『東京朝日新聞』大正3(1914)年7月25日(土曜日)掲載 夏目漱石作「心」「先生の遺書」第九十三回
(九十三)
「Kの生返事は翌日になつても、其翌日になつても、彼の態度によく現はれてゐました。彼は自分から進んで例の問題に觸れようとする氣色を決して見せませんでした。尤も機會もなかつたのです。奥さんと御孃さんが揃つて一日宅を空けでもしなければ、二人はゆつくり落付いて、左右いふ事を話し合ふ譯にも行かないのですから。私はそれを能く心得てゐました。心得てゐながら、變にいら/\し出すのです。其結果始めは向ふから來るのを待つ積で、暗に用意をしてゐた私が、折があつたら此方で口を切らうと決心するやうになつたのです。

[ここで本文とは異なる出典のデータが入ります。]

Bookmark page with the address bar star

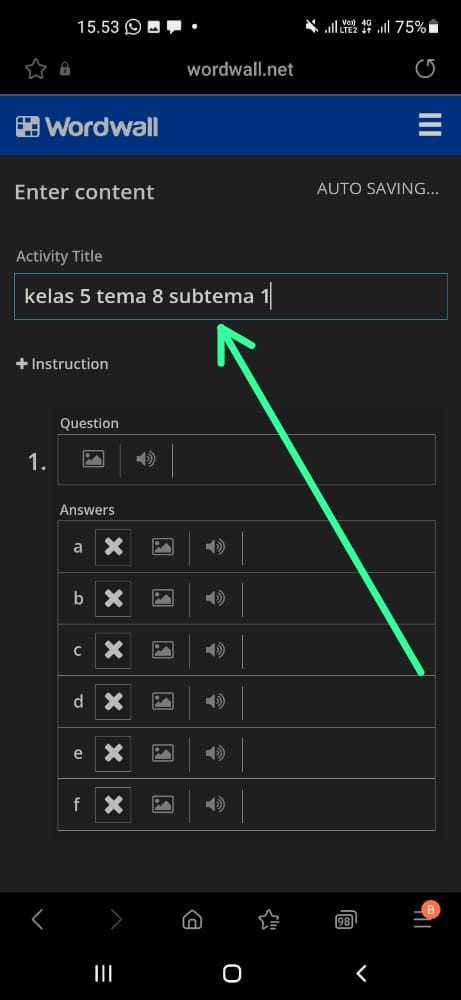[x=36, y=69]
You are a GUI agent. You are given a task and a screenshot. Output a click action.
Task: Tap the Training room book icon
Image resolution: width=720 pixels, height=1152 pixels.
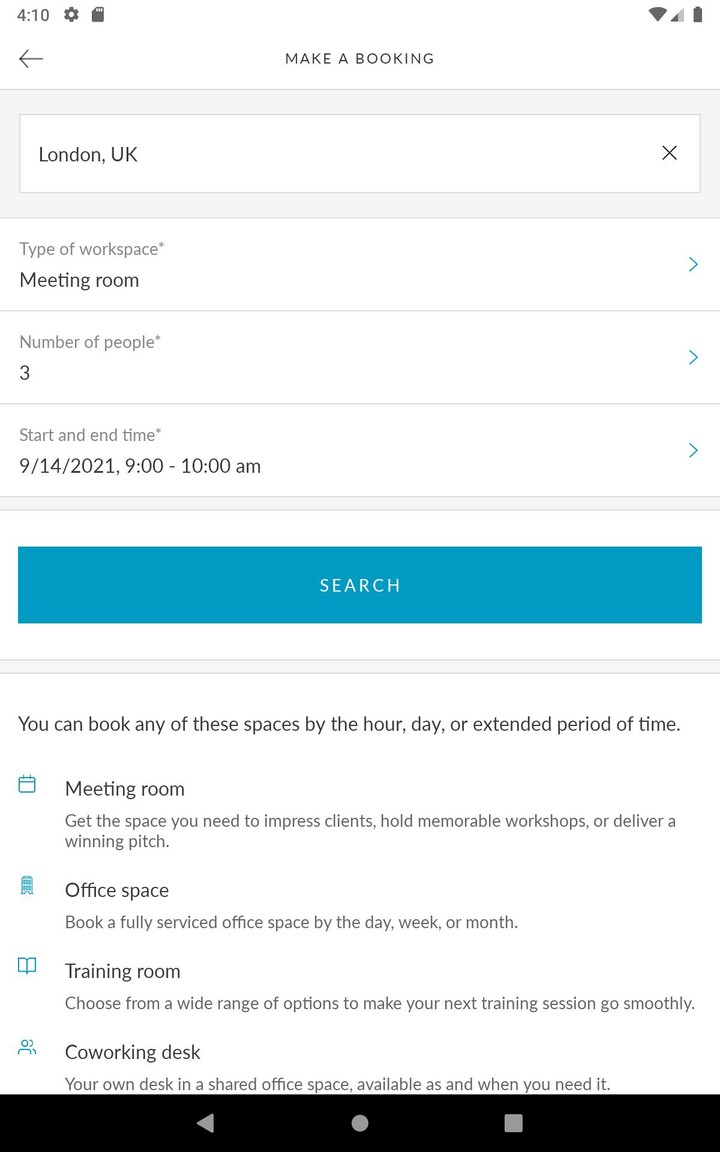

同時に私は默つて家のものゝ樣子を觀察して見ました。然し奥さんの態度にも御孃さんの素振にも、別に平生と變つた點はありませんでした。Kの自白以前と自白以後とで、彼等の擧動に是といふ差違が生じないならば、彼の自白は單に私丈に限られた自白で、肝心の本人にも、又其監督者たる奥さんにも、まだ通じてゐないのは慥(たしか)でした。さう考へた時私は少し安心しました。それで無理に機會を拵えて、わざとらしく話を持ち出すよりは、自然の與へて吳れるものを取り逃さないやうにする方が好からうと思つて、例の問題にはしばらく手を着けずにそつとして置く事にしました。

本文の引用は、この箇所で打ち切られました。